Supplier and Customer Data Base Search Sites
In order to find new suppliers for the products required, purchasers can refer to trage pages which is usually free of charge. The trade pages mostly offer products when there is an actual demand, e.g. in case of overcapacities.

Much more professional and detailed information on certain products and suppliers can be found in numerous supplier and company databases. The purchaser can, against a set fee, search for specific suppliers or products.

Virtual marketplaces require a supplier/product database as basis for their service as well. Some e-marketplaces allow registered subscribers against a set fee access to their database. This is particularly attractive for users who are initially interested in using the Internet for procurement marketing only before possibly implementing e-procurement.

Example: Kompass: http://www.kompass.com (Business-to-Business Search: 23 million products from 70 countries)

Trade Boards and Trade Pages
Trade pages and trade boards (also called Bulletin Board Services or Trade Leads) are highly efficient ways to invite tenders via the Internet and to attract the attention of potential suppliers world-wide. Just like traditional search engines they are based on a database in which both the suppliers can offer their products and customers can invite tenders. On most trade boards users can chose from a selection of industrial sectors, products and/or the role of the player (Buyer/Seller). The use of trade pages and placement of tenders is usually free of charge as the services are financed through advertisements.

Example
UNCTAD Trade Development Center This is the trade page of the United Nations which has set itself the objective of supporting electronic trading globally. When an invitation to tender is placed, it is passed on and distributed via a trade net that has been created within the UN. Today, this network links 135 so-called Trade points world-wide, nearly all Chambers of Commerce as well as seven million companies.

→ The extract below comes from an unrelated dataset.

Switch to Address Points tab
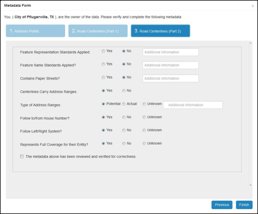 35,31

Procurement Home Pages of Purchasing Departments
Having an own procurement home page offers the possibility to present the procuring company and required products in such a way that only those suppliers establish contacts with the department who are potentially capable of meeting the stipulated requirements.

This procurement marketing tool has been used intensively in the USA and Japan for quite a few years now and is becoming increasingly popular in large corporations in Europe as well.

Example
Nasa Procurement Office: http://www.hq.nasa.gov/office/procurement/ (The "Mother" of all procurement home pages; NASA handles all orders of up to 50,000 USD exclusively via this site).

Suitable products and services for e-procurement
Direct goods Direct goods with a high level of strategic importance for the production process must be very carefully selected for e-procurement because a change of suppliers is related to the confidence of the supplier, the product quality and the logistic.

Indirect goods/MRO goods
These products are highly qualified for internet transactions. They are characterized by low cost per unit, small ordering quantities and frequent order placement. In addition MRO products are of low strategic importance and have a nearly world wide standard.

Services
Services can be ordered by Internet if they are standardized or exactly described. The description and definition costs necessarily time and is difficult. The standards are in development, only some are common. The content could be internationally different.

The outlook and expectation of e-procurement from two positions

 
Consultants
Practitioners
 
IT % of all business transactions
IT % of all business transactions
Direct goods
30%
10 – 15 %
MRO products
80%
60%
Services
25 – 40 %
5 – 15 %

The development of the portion of e-procurement in the purchasing departments depends on the strategy of the company, the qualification and education of the staff and on the extent of accepted standards of products and services. Finally the purchasing managers have trust in e-business and successful experience in e-procurement.